-
Notifications
You must be signed in to change notification settings - Fork 71
Installing 4CAT
You can create your own 4CAT instance! While a user-friendly install script is still on the todo list, the instructions below should help you setting up your own instance of the tool.
4CAT has two components, the backend and the web tool. These share some bits of code and a configuration file but apart from that they run independently. Communication between the two happens via a PostgreSQL database.
It is recommended that you run 4CAT on a UNIX-like system (e.g. Linux or MacOS). 4CAT further requires Python 3.7 (lower versions may work but are not supported) and PostgreSQL 9.5. For Windows, we recommend installing Python via Anaconda.
Hardware-wise, it is recommended that you store both the database on a reasonably fast SSD disk. Furthermore, it is recommended that your server is configured with at least 8GB of RAM (but more is better).
Clone the repository somewhere:
git clone https://www.github.com/digitalmethodsinitiative/4cat.git
After cloning the repository, copy config.py-example to config.py and edit
the file to match your machine's configuration. The various options are
explained in the file itself:
cd 4cat
cp config.py-example config.py
nano config.py
Next, install the dependencies. While in the 4CAT root folder, run:
pip3 install -r requirements.txt
This should take care of installing the required third-party libraries. Note that
you may be asked to install some other dependencies. For instance, on Windows the
pyahocorasick library needs to Microsoft Visual C++ Build Tools to be installed.
Two other dependencies cannot be installed through requirements.txt:
- The web interface uses the Font Awesome icon library, which is a commercial product
that cannot be included (it has a free version however, though its license also prevents inclusion).
You should get a copy of Font Awesome and unpack
it into
/webtool/static/fontawesome. The web interface is mostly useable without the icons, but may look odd in a few places. - The sigma.js network module requires sigma.js version 1.2.1.
Just extract the
/sigma.js-1.2.1folder from the zip to thewebtool/static/jsdirectory of your 4CAT instance.
Next, you should make sure a database is available for 4CAT. 4CAT requires a
PostgreSQL database to store dataset metadata, the job queue and other assorted
data. You should create the database yourself, and add the database login
details to config.py. After doing so, run the following command to create the
tables, indices, et cetera, required by 4CAT:
psql --user=[username] --dbname=[database name] < backend/database.sql
Replace [username] and [database name] with the relevant values. You may be
prompted for a password.
You can now run 4CAT.
The backend is run as a daemon that can be started and stopped using the
included 4cat-daemon.py script:
python3 4cat-daemon.py start
Other valid arguments are stop, restart and status. Note that if you
change any configuration options, you will need to restart the daemon for the
changes to take effect. For development/testing it may be helpful to run
4cat-daemon.py interactively with the -i switch (i.e., python3 4cat-daemon.py -i start).
This will log output to the terminal as well.
Note: The 4CAT was made to run on a UNIX-like system and the above will not
work on Windows. Instead, running 4cat-daemon.py on Windows will start the
4CAT backend in the terminal window, regardless of the argument given. The
backend can then be quit by entering q, followed by enter.
4CAT logs to 4cat.log in the root folder by default.

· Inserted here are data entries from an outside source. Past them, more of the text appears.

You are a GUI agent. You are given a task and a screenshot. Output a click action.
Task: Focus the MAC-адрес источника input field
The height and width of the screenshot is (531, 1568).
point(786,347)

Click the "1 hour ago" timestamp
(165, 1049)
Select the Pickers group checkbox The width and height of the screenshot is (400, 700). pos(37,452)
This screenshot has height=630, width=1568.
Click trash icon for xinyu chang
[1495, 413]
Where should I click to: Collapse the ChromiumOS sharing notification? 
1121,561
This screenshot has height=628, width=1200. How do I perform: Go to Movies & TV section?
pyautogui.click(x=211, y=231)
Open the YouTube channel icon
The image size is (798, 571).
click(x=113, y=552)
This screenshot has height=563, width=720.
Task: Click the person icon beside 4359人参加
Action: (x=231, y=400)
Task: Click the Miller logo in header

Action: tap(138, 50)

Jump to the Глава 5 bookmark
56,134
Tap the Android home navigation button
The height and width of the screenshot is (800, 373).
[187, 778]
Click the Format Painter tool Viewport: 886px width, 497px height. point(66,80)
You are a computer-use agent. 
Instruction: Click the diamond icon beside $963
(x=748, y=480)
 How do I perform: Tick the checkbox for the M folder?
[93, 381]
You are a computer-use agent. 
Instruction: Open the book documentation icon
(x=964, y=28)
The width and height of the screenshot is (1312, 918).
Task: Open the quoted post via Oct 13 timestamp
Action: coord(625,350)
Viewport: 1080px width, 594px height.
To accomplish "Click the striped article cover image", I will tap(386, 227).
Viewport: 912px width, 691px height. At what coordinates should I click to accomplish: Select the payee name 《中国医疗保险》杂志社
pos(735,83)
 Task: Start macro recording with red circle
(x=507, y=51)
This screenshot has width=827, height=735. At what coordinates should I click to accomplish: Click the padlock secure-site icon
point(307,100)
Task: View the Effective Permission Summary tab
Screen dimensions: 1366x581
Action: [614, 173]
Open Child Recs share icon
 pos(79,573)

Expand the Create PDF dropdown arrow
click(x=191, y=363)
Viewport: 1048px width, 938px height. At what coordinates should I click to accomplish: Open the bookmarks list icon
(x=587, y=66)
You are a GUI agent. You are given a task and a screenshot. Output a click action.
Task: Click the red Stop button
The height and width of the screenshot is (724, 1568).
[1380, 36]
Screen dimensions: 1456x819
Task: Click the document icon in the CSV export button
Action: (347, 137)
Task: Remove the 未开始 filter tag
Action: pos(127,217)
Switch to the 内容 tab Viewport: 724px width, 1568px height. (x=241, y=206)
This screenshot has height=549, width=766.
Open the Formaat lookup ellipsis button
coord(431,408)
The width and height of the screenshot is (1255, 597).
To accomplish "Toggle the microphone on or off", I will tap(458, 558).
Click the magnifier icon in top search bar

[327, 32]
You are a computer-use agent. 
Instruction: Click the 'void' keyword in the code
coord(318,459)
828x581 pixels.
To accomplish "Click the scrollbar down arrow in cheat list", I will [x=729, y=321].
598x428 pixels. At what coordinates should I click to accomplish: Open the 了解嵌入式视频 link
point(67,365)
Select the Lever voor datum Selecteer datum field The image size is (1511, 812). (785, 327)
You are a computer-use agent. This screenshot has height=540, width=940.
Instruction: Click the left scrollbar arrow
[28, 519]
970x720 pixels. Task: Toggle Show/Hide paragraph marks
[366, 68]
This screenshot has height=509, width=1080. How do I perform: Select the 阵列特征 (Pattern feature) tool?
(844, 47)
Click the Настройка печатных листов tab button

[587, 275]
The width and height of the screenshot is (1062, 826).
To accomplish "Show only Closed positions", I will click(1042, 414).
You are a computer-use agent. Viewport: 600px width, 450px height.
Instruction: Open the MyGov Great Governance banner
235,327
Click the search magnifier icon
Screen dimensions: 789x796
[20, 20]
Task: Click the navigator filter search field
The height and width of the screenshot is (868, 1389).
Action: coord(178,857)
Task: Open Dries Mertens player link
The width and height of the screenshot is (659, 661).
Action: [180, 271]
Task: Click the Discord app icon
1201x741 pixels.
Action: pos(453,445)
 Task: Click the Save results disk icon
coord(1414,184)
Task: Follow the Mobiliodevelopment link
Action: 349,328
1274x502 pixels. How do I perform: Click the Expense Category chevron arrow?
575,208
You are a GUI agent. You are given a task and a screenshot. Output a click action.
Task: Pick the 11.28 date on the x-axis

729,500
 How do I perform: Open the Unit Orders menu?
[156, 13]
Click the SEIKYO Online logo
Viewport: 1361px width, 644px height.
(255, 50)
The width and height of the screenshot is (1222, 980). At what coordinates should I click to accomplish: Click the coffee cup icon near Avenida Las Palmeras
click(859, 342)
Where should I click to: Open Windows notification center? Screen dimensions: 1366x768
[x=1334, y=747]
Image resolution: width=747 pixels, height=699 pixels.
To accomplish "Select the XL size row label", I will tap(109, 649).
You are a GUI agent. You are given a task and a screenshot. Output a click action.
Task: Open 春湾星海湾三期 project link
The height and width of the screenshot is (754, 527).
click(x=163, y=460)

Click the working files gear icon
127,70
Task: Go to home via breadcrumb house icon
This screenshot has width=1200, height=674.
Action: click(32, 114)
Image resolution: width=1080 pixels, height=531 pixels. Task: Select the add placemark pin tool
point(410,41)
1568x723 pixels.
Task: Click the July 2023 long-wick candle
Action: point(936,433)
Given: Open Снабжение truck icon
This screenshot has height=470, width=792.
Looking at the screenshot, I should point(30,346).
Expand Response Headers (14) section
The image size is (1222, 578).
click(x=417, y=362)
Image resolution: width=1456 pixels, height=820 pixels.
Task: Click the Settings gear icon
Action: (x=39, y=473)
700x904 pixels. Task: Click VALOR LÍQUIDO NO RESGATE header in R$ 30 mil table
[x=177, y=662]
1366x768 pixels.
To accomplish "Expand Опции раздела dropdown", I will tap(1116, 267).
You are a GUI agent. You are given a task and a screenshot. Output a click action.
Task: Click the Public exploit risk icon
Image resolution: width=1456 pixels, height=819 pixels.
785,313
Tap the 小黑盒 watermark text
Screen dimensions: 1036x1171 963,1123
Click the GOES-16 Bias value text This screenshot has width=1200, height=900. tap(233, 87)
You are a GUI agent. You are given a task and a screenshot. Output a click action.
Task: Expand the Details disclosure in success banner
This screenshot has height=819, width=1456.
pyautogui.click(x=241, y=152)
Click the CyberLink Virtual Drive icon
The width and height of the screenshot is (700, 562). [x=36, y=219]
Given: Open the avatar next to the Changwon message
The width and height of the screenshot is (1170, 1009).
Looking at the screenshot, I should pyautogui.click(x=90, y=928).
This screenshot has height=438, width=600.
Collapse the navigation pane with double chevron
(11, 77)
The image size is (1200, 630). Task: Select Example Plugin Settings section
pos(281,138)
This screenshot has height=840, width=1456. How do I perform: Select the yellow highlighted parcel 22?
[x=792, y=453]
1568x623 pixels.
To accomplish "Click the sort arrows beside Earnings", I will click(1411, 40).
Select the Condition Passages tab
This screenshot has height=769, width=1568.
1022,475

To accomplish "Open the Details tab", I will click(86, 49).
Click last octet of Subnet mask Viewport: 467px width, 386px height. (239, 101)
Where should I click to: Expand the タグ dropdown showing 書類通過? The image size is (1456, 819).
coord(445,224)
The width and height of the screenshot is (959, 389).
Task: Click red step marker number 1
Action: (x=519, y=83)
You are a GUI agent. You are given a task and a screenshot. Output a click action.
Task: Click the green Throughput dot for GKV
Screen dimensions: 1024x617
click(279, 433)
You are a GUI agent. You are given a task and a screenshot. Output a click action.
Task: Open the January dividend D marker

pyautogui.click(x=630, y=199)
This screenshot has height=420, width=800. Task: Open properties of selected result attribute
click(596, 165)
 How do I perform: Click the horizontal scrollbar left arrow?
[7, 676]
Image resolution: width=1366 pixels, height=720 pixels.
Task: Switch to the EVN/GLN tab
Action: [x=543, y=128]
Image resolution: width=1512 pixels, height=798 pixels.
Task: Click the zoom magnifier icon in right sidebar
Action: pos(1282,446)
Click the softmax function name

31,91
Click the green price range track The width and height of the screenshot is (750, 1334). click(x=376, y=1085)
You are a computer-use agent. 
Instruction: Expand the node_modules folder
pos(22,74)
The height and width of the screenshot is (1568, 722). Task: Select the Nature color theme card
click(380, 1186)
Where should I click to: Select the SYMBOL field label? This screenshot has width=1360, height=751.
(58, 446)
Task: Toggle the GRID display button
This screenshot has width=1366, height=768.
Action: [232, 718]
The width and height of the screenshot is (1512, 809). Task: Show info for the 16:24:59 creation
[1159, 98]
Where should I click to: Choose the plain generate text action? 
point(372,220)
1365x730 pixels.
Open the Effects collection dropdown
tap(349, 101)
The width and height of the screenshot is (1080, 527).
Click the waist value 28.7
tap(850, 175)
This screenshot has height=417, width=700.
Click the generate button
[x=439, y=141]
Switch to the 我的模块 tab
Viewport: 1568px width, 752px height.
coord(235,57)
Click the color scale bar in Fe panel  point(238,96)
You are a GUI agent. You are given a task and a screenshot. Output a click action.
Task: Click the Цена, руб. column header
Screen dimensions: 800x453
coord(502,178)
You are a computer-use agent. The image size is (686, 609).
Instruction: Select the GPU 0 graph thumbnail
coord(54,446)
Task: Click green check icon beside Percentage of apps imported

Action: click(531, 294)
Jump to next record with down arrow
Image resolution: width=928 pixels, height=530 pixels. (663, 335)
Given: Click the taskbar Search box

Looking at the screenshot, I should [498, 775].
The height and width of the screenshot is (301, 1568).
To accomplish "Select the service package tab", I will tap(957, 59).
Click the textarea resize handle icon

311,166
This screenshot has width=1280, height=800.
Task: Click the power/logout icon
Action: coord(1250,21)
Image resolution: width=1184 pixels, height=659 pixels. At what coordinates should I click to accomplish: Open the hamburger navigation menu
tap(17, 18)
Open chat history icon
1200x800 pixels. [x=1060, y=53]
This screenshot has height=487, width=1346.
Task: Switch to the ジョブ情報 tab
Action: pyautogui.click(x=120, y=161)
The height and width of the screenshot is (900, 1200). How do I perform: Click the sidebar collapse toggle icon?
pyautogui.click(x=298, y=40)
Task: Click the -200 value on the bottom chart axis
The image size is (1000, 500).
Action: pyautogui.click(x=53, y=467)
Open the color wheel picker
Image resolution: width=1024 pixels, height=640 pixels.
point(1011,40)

The web tool is a Flask app. It is recommended that you run the web tool as a WSGI module: see the Flask documentation for more details. For testing and development, you can run the Flask app locally from the command line. For Mac:
FLASK_APP=webtool flask run
For Windows:
set FLASK_APP=webtool
flask run
With the default configuration, you can now navigate to
http://localhost:5000 where you'll find the web tool that allows you to query
the database and create datasets.
4CAT requires one or more data sources to function. By default, all data sources that
acquire data from third parties are enabled, and these should work out-of-the-box.
Others may be enabled on demand. Notably, the fourchan data source allows
interfacing with a locally stored 4chan archive that can be searched with the
Sphinx full-text search engine.
Data sources may be enabled by adding them to the DATASOURCES configuration
variable in config.py. Refer to the data sources' own README.mds for more
information on how to configure individual data sources. If you add or make changes
to a data source but they don't show up, you can delete the file module_cache.pb
file in the backend folder to start fresh.
While by default the web tool and backend run on the same server, you could set things up so that they run on separate servers instead. Simply only start the backend on one server, and the frontend on the other. If you configure the front end to connect to the database on another server (or vice versa), the backend and front end will be able to communicate.